Supta Padangusthasana
Reclining Hand-to-Big-Toe Pose, variation

This classic pose reveals the truth behind your current hamstring length. By lying on the floor with one foot against a wall, you can keep both your pelvic bones and spine in neutral positions as you explore the range of motion in your raised leg (which is permitted by the length of your hamstrings).

Written by Jill Miller 

How to
Wrap a strap around the middle of your right foot. Lie on the ground with the bottom of your left foot against a wall and your left toes pointed toward the ceiling. Engage your core, maintaining a neutral spine. Note the position of both pelvic (ilia) bones as you begin; your ilia should never tilt or shift. Grasp the strap and bring your right hip into flexion without changing the position of your pelvis or spine. As soon as you feel a stretch on the back of your right thigh, stop pulling and breathe deeply. Once the stretching sensation dissipates (30–60 seconds), switch sides.

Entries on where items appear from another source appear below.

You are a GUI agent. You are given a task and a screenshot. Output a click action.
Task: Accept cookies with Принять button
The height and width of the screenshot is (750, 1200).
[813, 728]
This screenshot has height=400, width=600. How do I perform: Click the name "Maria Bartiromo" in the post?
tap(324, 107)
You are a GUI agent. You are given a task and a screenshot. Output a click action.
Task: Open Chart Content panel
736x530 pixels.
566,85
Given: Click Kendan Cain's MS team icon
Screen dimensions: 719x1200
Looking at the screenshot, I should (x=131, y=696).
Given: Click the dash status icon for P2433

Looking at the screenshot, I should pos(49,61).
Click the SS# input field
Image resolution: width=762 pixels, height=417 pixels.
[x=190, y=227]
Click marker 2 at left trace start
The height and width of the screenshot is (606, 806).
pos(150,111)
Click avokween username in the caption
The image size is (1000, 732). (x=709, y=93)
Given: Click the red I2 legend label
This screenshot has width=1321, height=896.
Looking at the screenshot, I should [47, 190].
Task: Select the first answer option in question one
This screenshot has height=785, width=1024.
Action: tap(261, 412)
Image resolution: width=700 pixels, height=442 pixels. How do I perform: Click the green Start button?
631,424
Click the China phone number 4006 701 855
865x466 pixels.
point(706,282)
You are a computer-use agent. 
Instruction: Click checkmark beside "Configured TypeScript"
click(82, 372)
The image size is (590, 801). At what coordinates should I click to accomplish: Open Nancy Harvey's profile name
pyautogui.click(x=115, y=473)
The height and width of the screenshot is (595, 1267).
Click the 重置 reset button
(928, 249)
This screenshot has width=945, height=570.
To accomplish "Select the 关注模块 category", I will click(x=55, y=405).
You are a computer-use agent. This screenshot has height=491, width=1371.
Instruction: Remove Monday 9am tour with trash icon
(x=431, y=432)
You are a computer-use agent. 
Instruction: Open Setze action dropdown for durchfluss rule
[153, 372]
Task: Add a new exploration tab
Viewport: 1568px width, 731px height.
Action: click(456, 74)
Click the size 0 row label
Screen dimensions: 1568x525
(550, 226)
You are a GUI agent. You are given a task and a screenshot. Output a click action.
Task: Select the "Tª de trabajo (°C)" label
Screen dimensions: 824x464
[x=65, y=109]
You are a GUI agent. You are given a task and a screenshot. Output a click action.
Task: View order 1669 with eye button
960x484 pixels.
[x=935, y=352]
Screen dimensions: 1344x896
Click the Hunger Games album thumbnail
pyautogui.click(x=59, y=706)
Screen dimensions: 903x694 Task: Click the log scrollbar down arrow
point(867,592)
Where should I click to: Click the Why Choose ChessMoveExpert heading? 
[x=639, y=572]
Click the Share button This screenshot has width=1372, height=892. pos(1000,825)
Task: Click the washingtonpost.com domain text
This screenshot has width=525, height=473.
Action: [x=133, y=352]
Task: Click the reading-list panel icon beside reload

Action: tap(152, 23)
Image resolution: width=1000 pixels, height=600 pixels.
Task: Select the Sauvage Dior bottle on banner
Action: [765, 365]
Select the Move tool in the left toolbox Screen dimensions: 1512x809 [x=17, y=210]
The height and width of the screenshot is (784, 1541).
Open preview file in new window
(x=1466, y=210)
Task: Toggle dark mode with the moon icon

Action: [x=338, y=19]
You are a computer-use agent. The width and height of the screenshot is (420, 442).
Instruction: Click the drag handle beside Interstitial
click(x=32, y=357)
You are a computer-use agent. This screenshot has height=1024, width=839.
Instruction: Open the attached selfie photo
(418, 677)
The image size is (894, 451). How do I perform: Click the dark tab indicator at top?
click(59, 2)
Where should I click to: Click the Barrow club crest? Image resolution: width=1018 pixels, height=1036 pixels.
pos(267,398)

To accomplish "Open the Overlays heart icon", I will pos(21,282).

Strengthen-to-Lengthen Challenge 
Harness the strap firmly around your heel, and try to push your right thigh back toward the ground without allowing your thigh to move. Hold for 10–20 seconds.

Uttanasana
Standing Forward Bend, variation

This Uttanasana asymmetrical variation favors a stretch in your outer hamstrings, the biceps femoris. The pose is great for practitioners who have a limited range of motion in their hamstrings.

How to 
Begin in Uttanasana with both knees bent, feet hip-width apart. Place one block under your right foot and one next to the outside of your left foot. Lean your weight forward as you try to straighten both knees. Walk your hands to the left to place them on the block, and lean your hips to the right to emphasize the stretch on your right hip and right hamstrings. Breathe deeply for 30–60 seconds, then switch sides.

Strengthen-to-Lengthen Challenge 
Put pressure on the block under your foot and simultaneously try to slide it to the right without actually moving it. Do this for 10–20 seconds, then repeat on the other side.

Purvottanasana
Upward Plank Pose

This is one of the few classic yoga poses that requires concentric contraction (shortening) of the hamstrings along with the whole posterior chain of muscles—the calves, glutes, and back muscles. Thanks to our increasingly sedentary lifestyles, we tend to be weaker in the back of our bodies than in the front. This back-body strengthener is an excellent antidote to this common problem.

How to
Sit in Dandasana (Staff Pose) with your torso upright and legs outstretched in front of you. Slide your palms backward approximately 9–12 inches, with your fingers pointing toward your feet. (In the full expression of the final pose, your shoulders should stack above your wrists.) Point your toes so that the soles of your feet plant into the ground, then engage all of your back-body muscles to lift off the floor into a reverse-incline plank. Internally rotate your hips by squeezing your thighs toward one another. Hold the pose until you can no longer sustain all of these actions.

Strengthen-to-Lengthen Challenge
Try pulling your heels toward your bottom without allowing your knees to bend. Even though your heels won’t move very far, you should feel your hamstrings engage, which will build strength.